In the first place, the experiment has generated a lingering mythology. Perhaps the most harmful myth is that the subjects were actually given the disease. This is utterly false. But a recent survey conducted in Alabama and Connecticut by researchers from six major American universities revealed that 75 percent of African-American respondents had heard of the Tuskegee Study, and a full 60 percent of these believed that the men had been intentionally infected with syphilis. According to Dr. Stephen Thomas, Director of the University of Pittsburgh’s Center for Minority Health, such beliefs are “still shaping the attitudes of African Americans towards the health care system and AIDS in particular,” including the conspiracy theory that AIDS is “a man-made weapon of racial warfare.” Thomas argues that these notions may in turn deter African Americans from getting necessary medical care.

(Saved entries)

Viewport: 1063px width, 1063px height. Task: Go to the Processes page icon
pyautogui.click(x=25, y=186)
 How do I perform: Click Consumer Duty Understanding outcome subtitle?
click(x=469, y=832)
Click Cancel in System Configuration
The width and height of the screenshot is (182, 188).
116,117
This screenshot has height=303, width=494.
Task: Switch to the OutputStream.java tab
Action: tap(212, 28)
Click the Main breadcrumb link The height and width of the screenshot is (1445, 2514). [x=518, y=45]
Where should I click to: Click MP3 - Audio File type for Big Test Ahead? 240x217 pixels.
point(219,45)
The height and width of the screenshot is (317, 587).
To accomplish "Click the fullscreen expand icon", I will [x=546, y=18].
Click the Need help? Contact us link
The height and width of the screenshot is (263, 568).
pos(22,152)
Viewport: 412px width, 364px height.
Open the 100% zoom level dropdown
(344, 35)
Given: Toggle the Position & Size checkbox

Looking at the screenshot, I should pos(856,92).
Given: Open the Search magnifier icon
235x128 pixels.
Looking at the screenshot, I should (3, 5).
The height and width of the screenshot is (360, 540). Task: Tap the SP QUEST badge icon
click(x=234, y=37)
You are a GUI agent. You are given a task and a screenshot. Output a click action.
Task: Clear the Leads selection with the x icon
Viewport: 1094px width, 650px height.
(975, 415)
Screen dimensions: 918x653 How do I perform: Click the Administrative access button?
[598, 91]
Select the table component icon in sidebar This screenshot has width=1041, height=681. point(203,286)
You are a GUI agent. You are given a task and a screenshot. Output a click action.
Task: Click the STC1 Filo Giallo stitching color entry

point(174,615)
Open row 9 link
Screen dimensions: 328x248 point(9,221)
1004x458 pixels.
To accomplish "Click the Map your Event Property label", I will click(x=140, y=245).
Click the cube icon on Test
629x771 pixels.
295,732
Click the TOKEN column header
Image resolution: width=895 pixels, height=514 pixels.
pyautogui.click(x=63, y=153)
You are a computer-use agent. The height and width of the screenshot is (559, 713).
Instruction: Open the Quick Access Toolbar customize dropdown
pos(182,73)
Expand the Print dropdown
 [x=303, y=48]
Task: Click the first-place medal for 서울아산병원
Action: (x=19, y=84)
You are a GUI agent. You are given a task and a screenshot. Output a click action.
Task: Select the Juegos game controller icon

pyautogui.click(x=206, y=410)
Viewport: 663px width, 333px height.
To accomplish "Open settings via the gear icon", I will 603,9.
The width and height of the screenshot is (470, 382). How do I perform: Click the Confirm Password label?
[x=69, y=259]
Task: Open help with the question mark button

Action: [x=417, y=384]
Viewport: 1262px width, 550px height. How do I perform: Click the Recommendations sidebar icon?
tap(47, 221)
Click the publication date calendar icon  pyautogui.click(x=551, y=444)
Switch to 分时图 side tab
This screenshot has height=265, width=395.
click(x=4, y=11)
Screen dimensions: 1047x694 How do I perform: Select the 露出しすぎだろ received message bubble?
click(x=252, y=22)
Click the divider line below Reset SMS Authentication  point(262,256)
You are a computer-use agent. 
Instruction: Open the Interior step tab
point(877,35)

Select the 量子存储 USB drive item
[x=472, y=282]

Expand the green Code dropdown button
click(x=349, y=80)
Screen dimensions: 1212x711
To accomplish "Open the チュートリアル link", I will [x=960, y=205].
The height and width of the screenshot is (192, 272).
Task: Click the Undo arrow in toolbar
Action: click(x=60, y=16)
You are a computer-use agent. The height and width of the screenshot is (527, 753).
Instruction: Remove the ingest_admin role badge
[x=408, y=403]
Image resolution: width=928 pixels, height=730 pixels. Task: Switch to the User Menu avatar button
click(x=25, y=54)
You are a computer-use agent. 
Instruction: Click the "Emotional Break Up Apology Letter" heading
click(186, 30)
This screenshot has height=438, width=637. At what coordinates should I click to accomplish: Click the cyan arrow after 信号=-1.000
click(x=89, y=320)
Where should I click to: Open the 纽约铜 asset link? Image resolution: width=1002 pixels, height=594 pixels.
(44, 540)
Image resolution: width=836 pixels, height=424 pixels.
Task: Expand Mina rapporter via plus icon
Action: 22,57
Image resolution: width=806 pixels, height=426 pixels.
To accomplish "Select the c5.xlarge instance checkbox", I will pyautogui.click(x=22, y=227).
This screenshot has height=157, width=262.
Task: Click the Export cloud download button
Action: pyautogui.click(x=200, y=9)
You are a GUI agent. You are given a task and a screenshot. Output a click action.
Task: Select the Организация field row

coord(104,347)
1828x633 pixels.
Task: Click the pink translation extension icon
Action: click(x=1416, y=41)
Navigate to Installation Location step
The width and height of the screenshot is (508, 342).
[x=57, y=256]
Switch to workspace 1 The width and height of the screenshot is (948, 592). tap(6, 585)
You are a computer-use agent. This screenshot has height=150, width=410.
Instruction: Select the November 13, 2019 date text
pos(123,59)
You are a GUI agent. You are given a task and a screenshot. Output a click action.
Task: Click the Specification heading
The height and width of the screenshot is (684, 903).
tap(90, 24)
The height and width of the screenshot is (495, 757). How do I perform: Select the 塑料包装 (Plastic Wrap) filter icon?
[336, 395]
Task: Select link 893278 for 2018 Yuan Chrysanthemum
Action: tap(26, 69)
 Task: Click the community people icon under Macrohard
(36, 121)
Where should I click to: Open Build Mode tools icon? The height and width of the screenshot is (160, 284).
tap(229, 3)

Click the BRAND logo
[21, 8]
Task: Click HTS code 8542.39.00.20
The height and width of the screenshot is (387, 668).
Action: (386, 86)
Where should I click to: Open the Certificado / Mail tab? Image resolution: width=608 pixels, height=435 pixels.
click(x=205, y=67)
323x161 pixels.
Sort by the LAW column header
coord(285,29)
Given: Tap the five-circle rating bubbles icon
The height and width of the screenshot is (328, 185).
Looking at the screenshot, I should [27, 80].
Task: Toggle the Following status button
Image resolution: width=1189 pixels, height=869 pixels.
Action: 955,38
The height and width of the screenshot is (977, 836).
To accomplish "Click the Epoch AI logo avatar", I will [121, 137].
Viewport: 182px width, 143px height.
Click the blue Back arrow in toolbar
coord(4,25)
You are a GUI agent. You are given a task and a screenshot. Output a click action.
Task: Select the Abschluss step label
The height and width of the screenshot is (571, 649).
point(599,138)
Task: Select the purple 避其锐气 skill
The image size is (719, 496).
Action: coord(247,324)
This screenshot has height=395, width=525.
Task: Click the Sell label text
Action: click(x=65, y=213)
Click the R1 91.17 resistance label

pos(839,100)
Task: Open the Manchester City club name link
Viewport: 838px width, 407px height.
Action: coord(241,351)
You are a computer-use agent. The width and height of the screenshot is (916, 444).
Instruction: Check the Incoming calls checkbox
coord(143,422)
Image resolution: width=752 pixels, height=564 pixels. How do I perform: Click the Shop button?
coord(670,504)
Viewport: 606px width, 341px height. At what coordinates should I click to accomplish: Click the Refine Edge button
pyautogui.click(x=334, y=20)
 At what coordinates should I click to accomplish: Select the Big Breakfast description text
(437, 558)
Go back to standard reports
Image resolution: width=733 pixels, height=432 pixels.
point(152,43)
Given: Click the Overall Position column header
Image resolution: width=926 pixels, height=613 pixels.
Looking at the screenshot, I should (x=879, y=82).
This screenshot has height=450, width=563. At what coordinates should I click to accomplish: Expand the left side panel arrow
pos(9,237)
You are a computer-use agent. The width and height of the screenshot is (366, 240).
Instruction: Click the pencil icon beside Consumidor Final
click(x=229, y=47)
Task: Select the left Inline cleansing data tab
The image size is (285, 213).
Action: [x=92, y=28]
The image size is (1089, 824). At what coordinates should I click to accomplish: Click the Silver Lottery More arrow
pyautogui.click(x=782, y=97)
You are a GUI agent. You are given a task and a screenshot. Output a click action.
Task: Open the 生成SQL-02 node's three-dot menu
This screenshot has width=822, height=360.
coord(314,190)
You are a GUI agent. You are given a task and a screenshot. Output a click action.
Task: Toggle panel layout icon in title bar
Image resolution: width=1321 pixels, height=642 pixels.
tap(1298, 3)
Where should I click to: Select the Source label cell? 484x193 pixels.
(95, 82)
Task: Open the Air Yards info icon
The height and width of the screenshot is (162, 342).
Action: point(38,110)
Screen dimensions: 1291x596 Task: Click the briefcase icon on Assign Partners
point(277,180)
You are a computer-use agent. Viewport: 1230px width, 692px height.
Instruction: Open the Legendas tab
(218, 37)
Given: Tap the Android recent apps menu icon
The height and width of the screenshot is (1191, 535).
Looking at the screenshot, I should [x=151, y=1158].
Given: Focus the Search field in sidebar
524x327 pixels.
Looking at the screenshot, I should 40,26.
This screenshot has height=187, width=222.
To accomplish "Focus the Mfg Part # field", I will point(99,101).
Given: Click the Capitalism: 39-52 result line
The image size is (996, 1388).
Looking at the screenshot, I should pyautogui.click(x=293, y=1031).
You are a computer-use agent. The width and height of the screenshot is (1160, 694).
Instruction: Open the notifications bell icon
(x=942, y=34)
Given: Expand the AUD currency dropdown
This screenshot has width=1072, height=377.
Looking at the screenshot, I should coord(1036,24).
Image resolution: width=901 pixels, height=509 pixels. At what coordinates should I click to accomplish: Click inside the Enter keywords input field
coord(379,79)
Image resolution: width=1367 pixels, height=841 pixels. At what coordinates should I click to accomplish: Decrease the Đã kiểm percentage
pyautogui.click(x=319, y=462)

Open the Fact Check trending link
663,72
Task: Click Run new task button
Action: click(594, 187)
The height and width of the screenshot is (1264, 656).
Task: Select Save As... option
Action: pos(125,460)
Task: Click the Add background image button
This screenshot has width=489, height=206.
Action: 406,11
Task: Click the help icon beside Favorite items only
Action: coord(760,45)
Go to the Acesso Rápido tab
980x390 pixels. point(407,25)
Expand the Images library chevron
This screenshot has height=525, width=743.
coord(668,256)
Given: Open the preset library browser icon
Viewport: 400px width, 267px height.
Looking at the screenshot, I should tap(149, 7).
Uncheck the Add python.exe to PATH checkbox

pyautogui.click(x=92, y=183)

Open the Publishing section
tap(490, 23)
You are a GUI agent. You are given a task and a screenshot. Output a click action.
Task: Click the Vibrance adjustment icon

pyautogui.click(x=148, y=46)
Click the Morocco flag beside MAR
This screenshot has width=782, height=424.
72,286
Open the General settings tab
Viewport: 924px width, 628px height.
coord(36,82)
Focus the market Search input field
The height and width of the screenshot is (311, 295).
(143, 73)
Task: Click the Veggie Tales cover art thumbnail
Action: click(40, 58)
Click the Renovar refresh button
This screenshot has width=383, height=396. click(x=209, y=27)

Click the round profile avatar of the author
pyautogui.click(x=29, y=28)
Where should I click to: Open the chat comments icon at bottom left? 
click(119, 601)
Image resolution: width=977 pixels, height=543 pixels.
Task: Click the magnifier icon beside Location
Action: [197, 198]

> Prompt 1
According to the passage on the Tuskegee Study, what percentage of African-American respondents in the survey had heard of the study?
> Prompt 2
List every number that the passage on the Tuskegee Study gives about the survey conducted in Alabama and Connecticut.

> Your response 1
75 percent

> Your response 2
six (major American universities)
75 percent (of African-American respondents had heard of the Tuskegee Study)
60 percent (of these believed the men had been intentionally infected with syphilis)